(Stored data)
+++
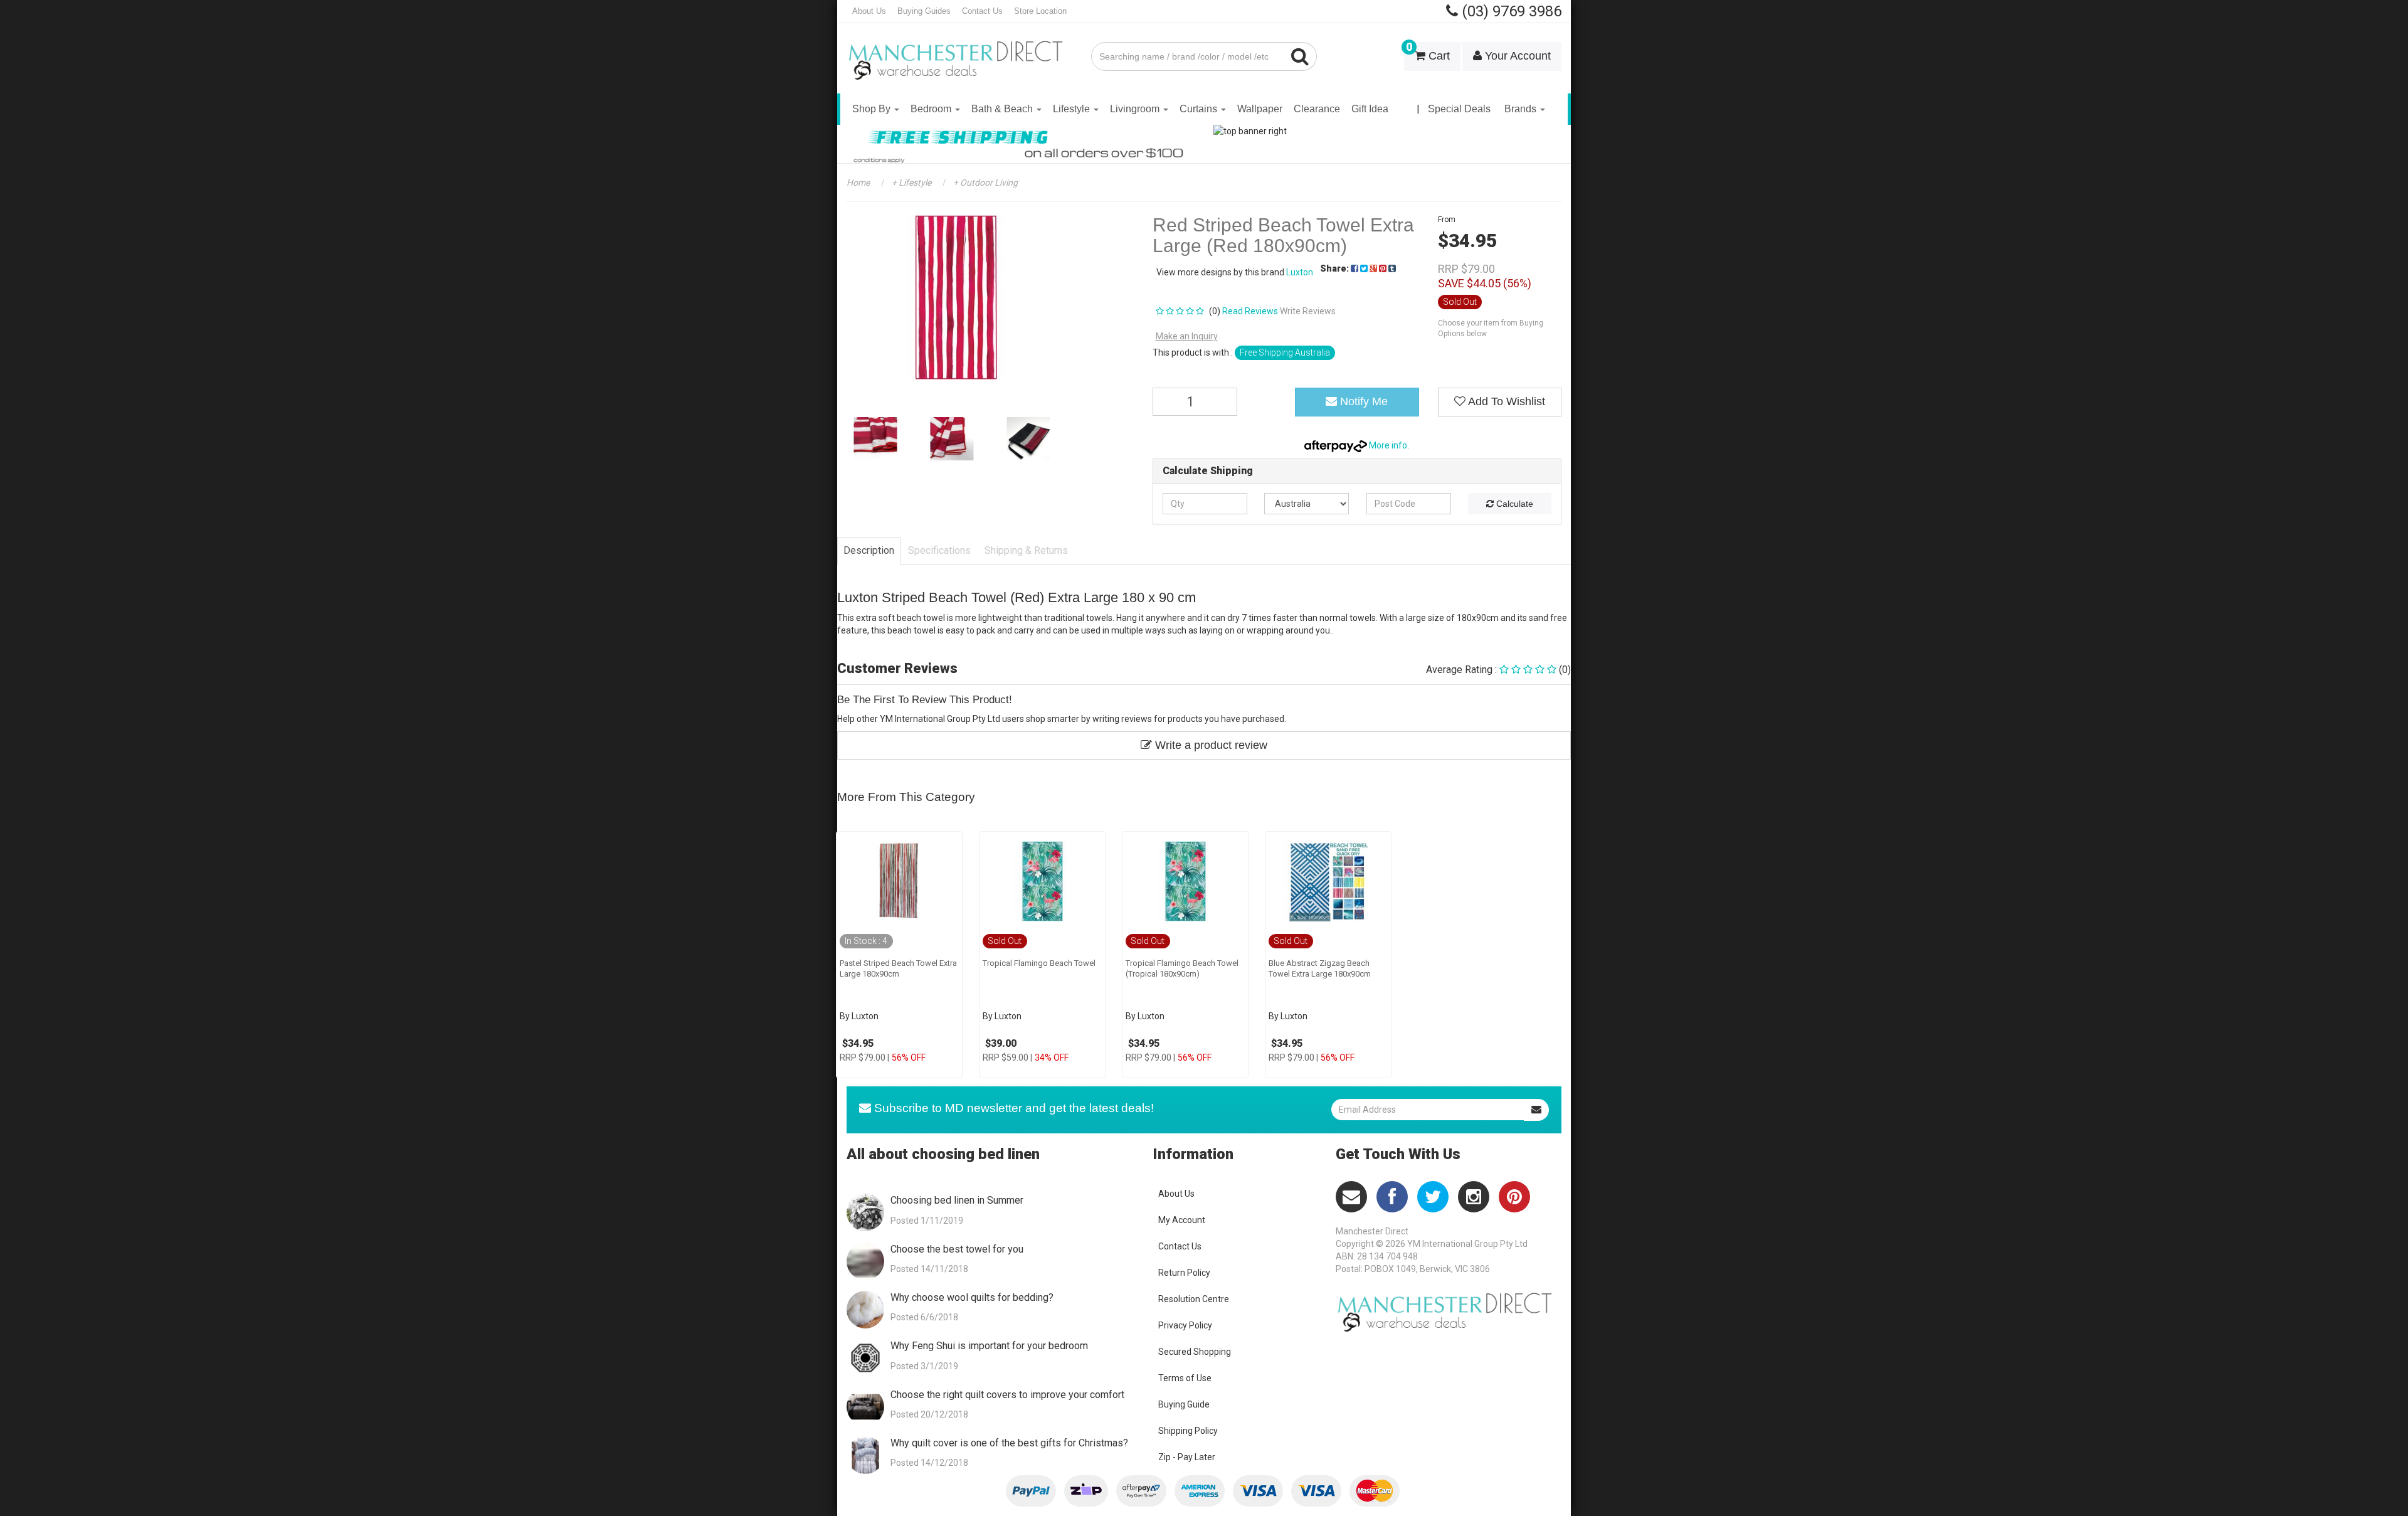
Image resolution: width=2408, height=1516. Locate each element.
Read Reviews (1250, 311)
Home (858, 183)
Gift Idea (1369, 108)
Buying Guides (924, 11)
+++
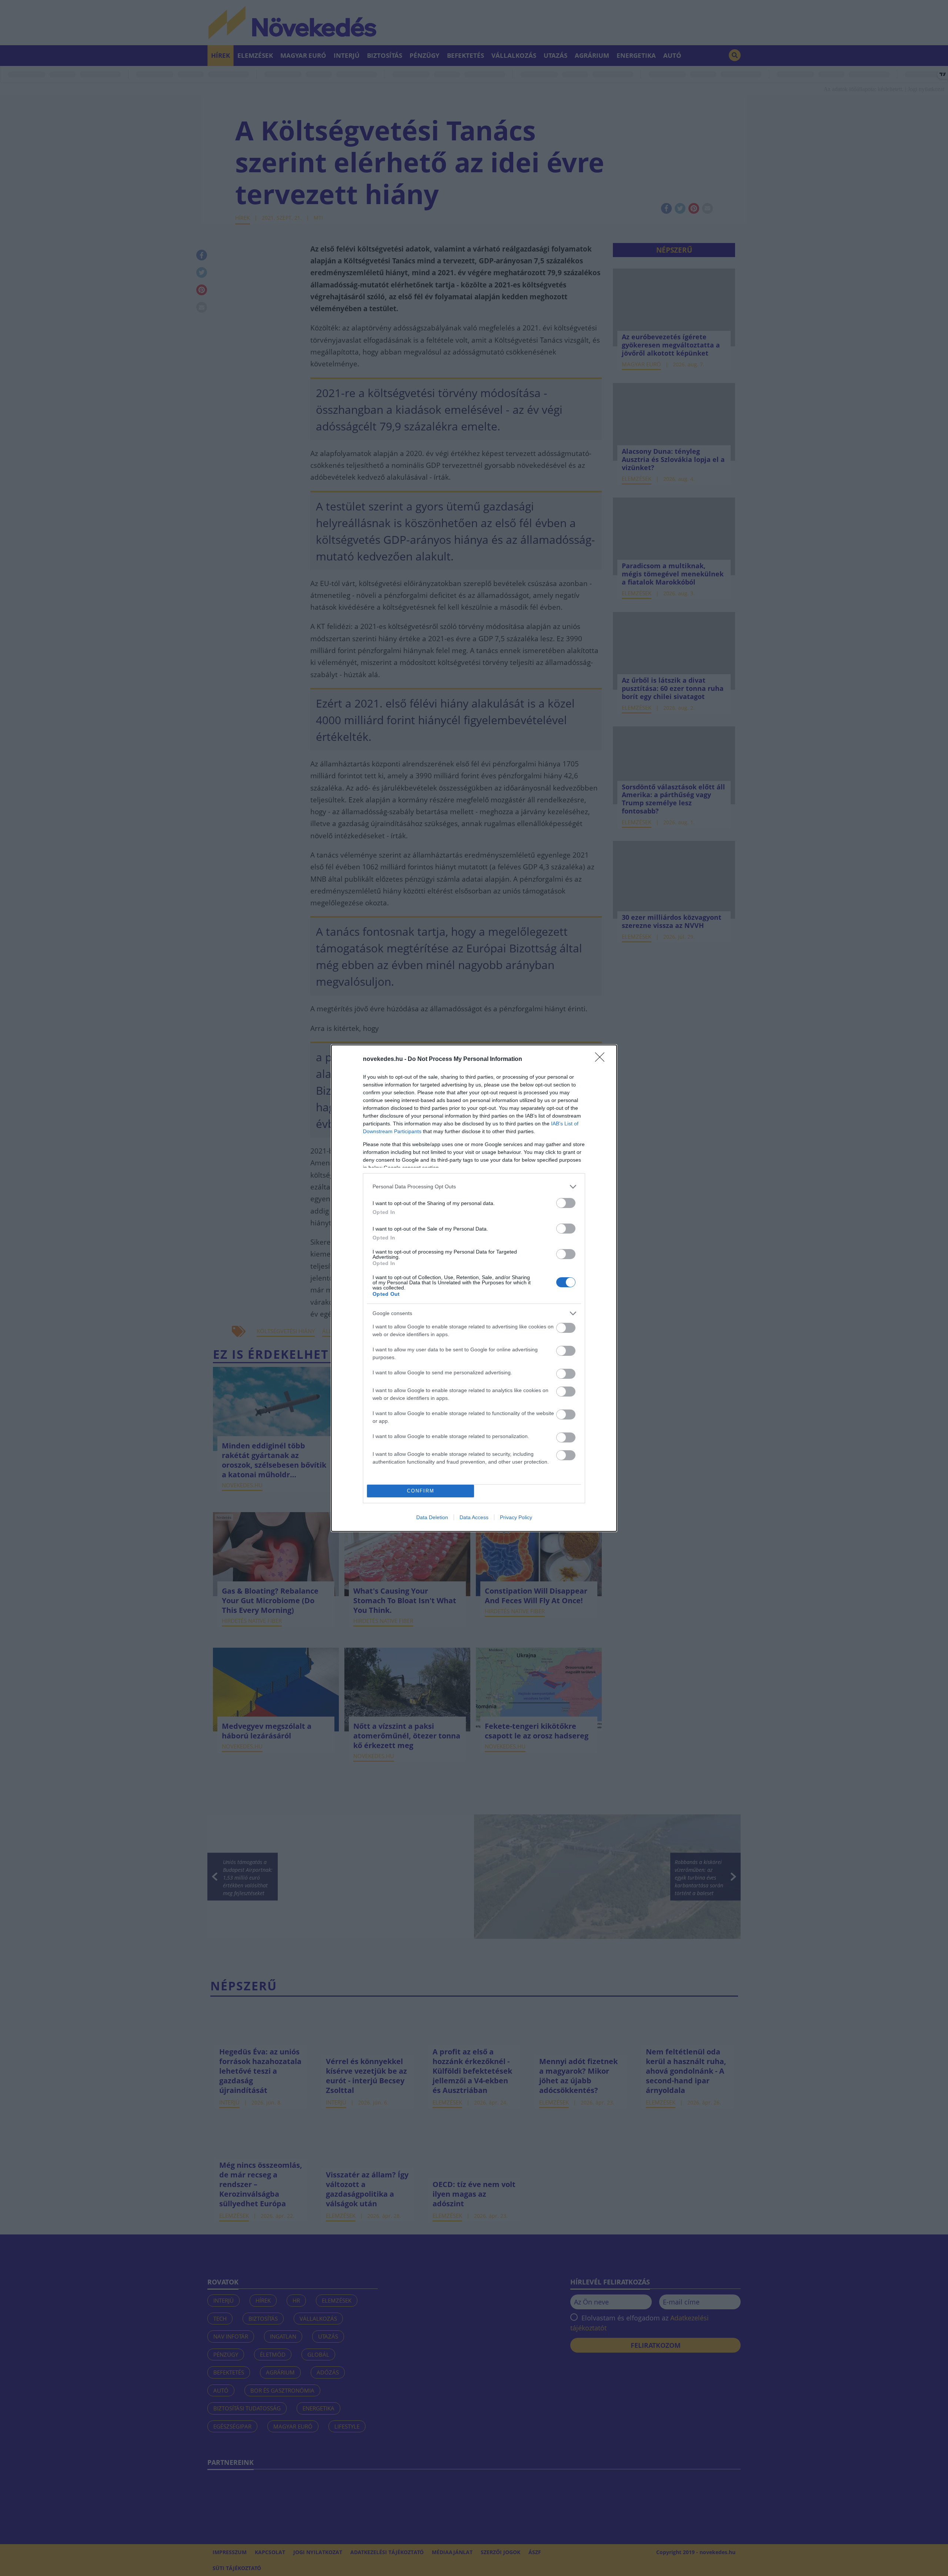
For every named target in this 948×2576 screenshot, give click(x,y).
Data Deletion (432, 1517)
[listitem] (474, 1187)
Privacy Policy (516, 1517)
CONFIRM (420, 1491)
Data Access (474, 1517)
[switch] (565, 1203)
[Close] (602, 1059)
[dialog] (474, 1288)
+++
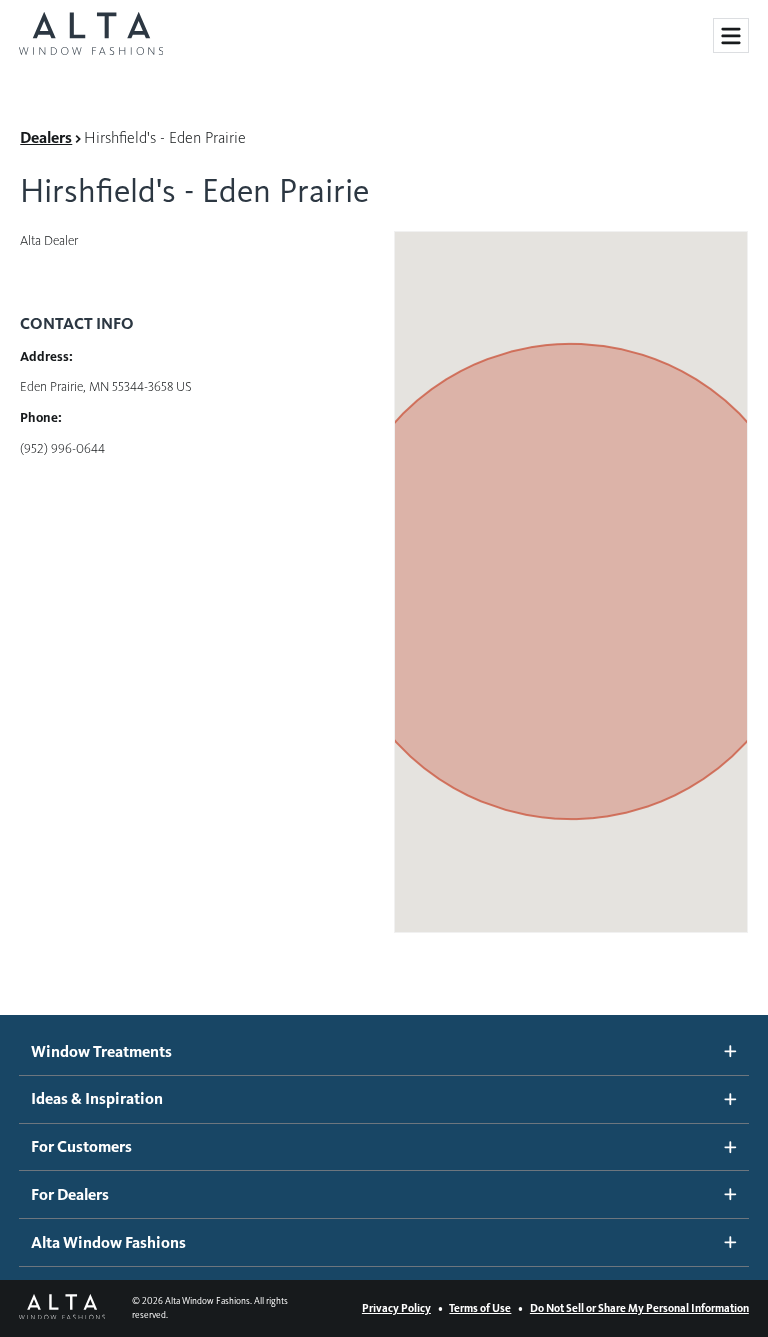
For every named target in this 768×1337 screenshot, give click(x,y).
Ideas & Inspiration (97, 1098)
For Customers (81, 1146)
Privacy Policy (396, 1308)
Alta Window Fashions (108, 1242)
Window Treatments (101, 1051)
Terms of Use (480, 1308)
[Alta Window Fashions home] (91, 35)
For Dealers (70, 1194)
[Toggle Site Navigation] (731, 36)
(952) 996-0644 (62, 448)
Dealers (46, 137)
+++
**WHAT THE TASK ASKS**: Copy each line of the entries that includes the word "every".

**REPLY TO THE EXERCISE**:
For every named target in this 948×2576 screenshot, give click(x,y).
For every named target in this 768×1337 screenshot, give click(x,y).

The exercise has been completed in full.